• [AIM OF THE EXERCISE]:
Beginning with the line that contains "Task: Collapse the 信頼されたルート証明機関 node", reproduce every line through the end of the records below exactly, and leave the pictures out.

• [DATA FOR THIS EXERCISE]:

——————

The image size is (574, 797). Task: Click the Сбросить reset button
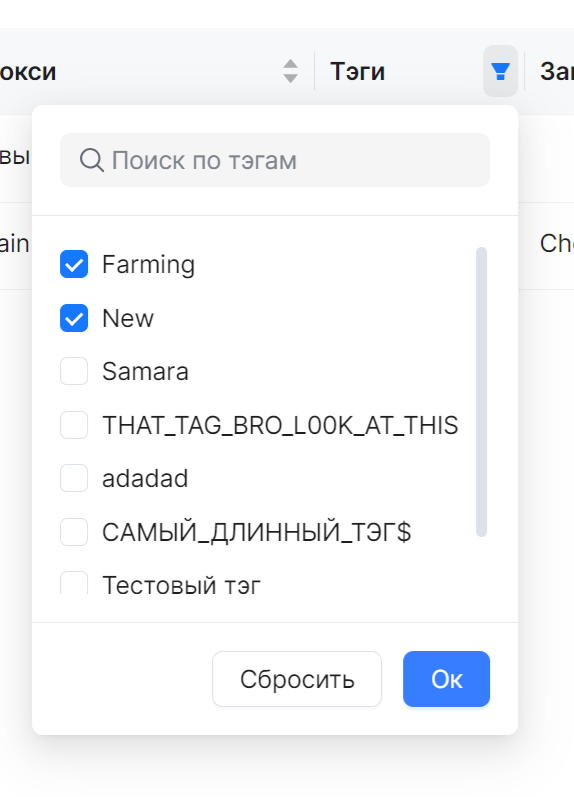tap(297, 679)
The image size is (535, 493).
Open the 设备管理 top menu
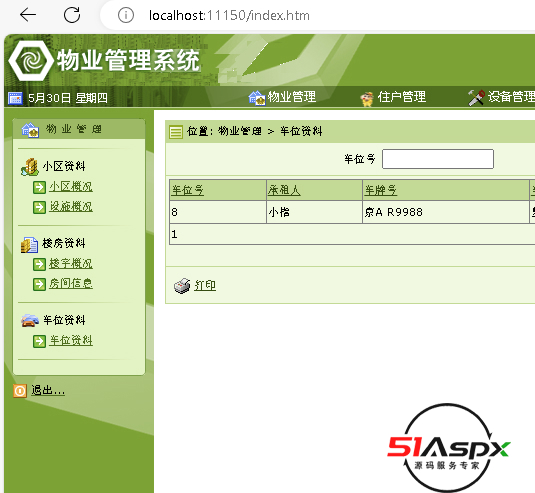coord(501,97)
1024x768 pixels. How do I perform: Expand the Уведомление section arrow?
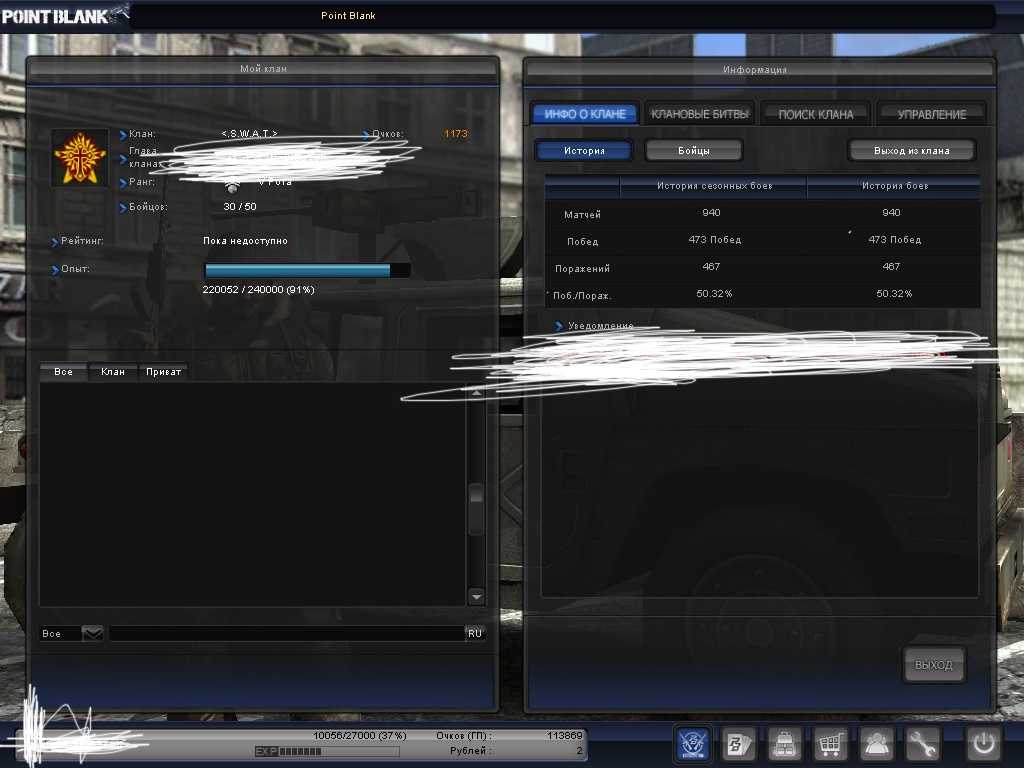559,327
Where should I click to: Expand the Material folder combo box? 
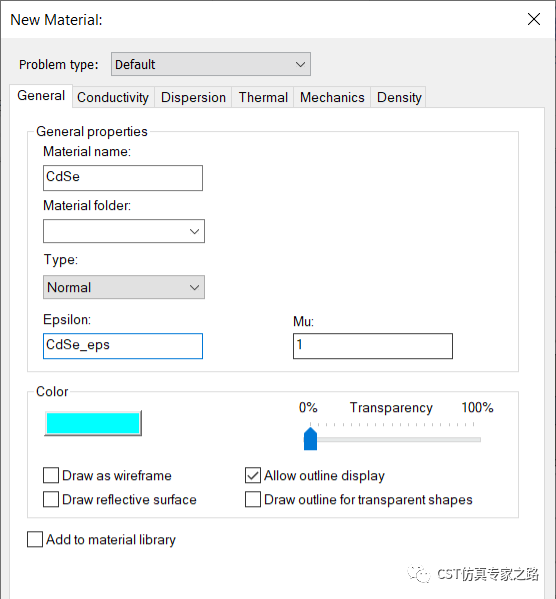pos(124,231)
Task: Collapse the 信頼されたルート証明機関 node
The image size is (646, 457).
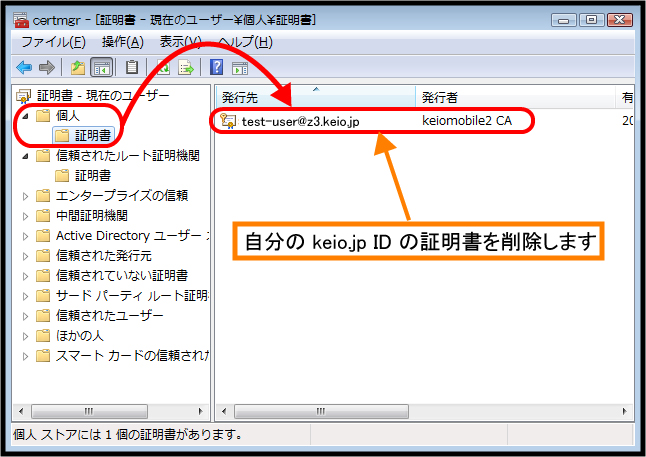Action: coord(27,156)
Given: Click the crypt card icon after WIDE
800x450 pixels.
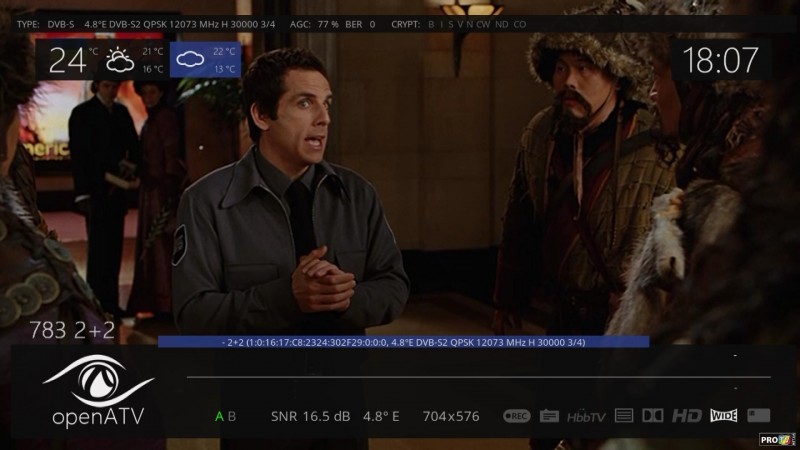Looking at the screenshot, I should click(758, 415).
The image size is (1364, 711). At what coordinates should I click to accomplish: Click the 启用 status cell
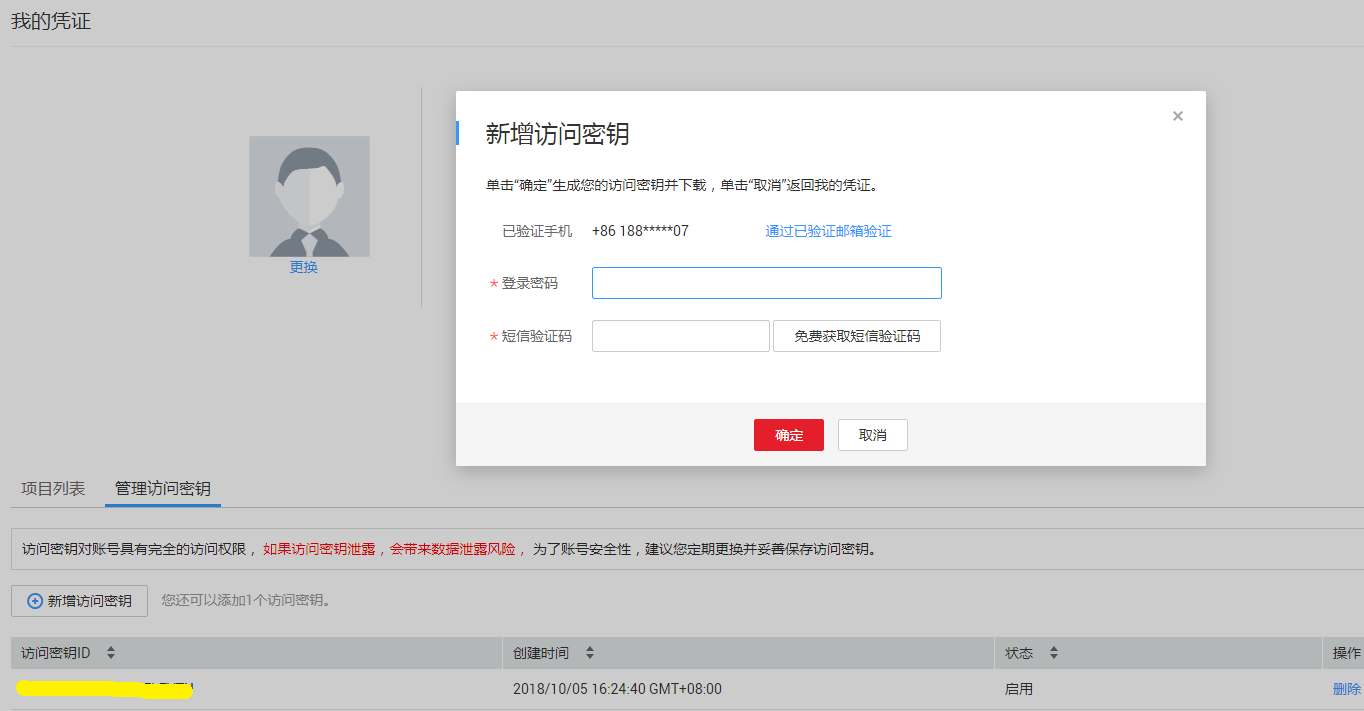(x=1019, y=689)
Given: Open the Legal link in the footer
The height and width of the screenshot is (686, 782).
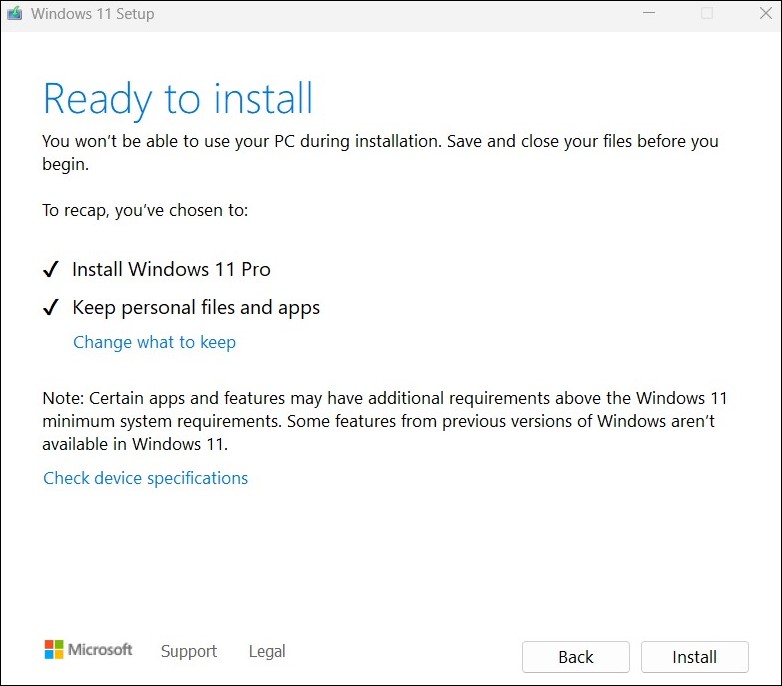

——————

• [OUTPUT BELOW]:
Task: Collapse the 信頼されたルート証明機関 node
The image size is (646, 457).
Action: coord(27,156)
Given: Click the crypt card icon after WIDE
800x450 pixels.
Looking at the screenshot, I should click(758, 415).
The image size is (1364, 711). At what coordinates should I click to accomplish: Click the 启用 status cell
(x=1019, y=689)
Given: Open the Legal link in the footer
The height and width of the screenshot is (686, 782).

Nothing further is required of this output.